- Vrata Location within Croatia
- Coordinates: 45°19′7″N 14°43′53″E﻿ / ﻿45.31861°N 14.73139°E
- Country: Croatia
- Region: Gorski Kotar
- County: Primorje-Gorski Kotar County
- Municipality: Fužine

Area
- • Total: 9.1 km^{2} (3.5 sq mi)
- Elevation: 770 m (2,530 ft)

Population (2021)
- • Total: 210
- • Density: 23/km^{2} (60/sq mi)
- Time zone: UTC+1 (CET)
- • Summer (DST): UTC+2 (CEST)
- Postal code: 51321
- Area code: 051

= Vrata, Primorje-Gorski Kotar County =

Vrata is a village in Primorje-Gorski Kotar County, Croatia. The village is administered as a part of Fužine municipality.
According to the national census of 2011 the population of the village is 287.

==History==
The volunteer fire department DVD Vrata was founded in 1953, and is today part of the VZ općine Fužine. Its current commander is Tomislav Frković.

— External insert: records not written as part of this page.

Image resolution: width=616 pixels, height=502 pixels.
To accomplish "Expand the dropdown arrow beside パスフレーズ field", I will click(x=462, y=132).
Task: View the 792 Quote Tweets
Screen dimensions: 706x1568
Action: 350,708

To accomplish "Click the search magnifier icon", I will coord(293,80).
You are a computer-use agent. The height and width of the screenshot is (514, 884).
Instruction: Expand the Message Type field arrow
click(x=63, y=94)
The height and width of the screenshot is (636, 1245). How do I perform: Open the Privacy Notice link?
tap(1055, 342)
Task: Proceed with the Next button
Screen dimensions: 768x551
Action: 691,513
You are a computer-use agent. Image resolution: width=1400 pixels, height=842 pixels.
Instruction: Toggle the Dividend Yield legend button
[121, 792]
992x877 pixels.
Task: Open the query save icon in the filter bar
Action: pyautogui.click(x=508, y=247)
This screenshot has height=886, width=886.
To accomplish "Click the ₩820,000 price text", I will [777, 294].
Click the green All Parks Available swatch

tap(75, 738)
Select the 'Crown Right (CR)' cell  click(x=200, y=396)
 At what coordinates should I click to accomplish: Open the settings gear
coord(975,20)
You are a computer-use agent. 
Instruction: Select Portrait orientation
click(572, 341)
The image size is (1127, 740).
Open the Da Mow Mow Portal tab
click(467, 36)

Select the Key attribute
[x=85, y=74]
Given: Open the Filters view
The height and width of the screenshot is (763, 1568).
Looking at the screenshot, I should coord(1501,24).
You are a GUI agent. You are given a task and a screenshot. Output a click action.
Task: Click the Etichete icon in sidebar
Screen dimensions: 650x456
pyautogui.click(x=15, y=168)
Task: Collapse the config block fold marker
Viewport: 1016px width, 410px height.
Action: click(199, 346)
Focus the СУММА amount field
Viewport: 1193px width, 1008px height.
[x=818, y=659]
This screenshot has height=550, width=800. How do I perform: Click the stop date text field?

From 31 January to 2 February 2014, while S and SW geostrophic wind dominated, freezing rain fell on Gorski Kotar, glazing the entire region. It wrecked roofs, power lines and forests, causing power loss for about 14,000 households in Gorski Kotar, or about 80% of its population. Because of power lines falling on the A6, the highway was closed in of Rijeka between Bosiljevo and Kikovica, and between Kikovica and Delnice in the direction of Zagreb. It took about 10 days to restore essential infrastructure to the region, and within months electricity was back in most of its former range, but at a cost of about 84.4 million HRK to HEP. At the time it was the largest peacetime damage since its Secession from Yugoslavia, even without counting the forestry losses. Clearing blocked forestry roads and forest paths would take years, and thanks to the declining population some were never cleared.

==Economy==
There was a sawmill in Vrata.

==Sports==
Beginning in 2013, the 7 stage 260 km long Cycling Trail of Gorski Kotar (Goranska biciklistička transverzala) passes through Vrata.

The "Gorski Kotar Bike Tour", held annually since 2012, sometimes goes through Vrata, such as in the first leg for 2022 and the first leg for 2023.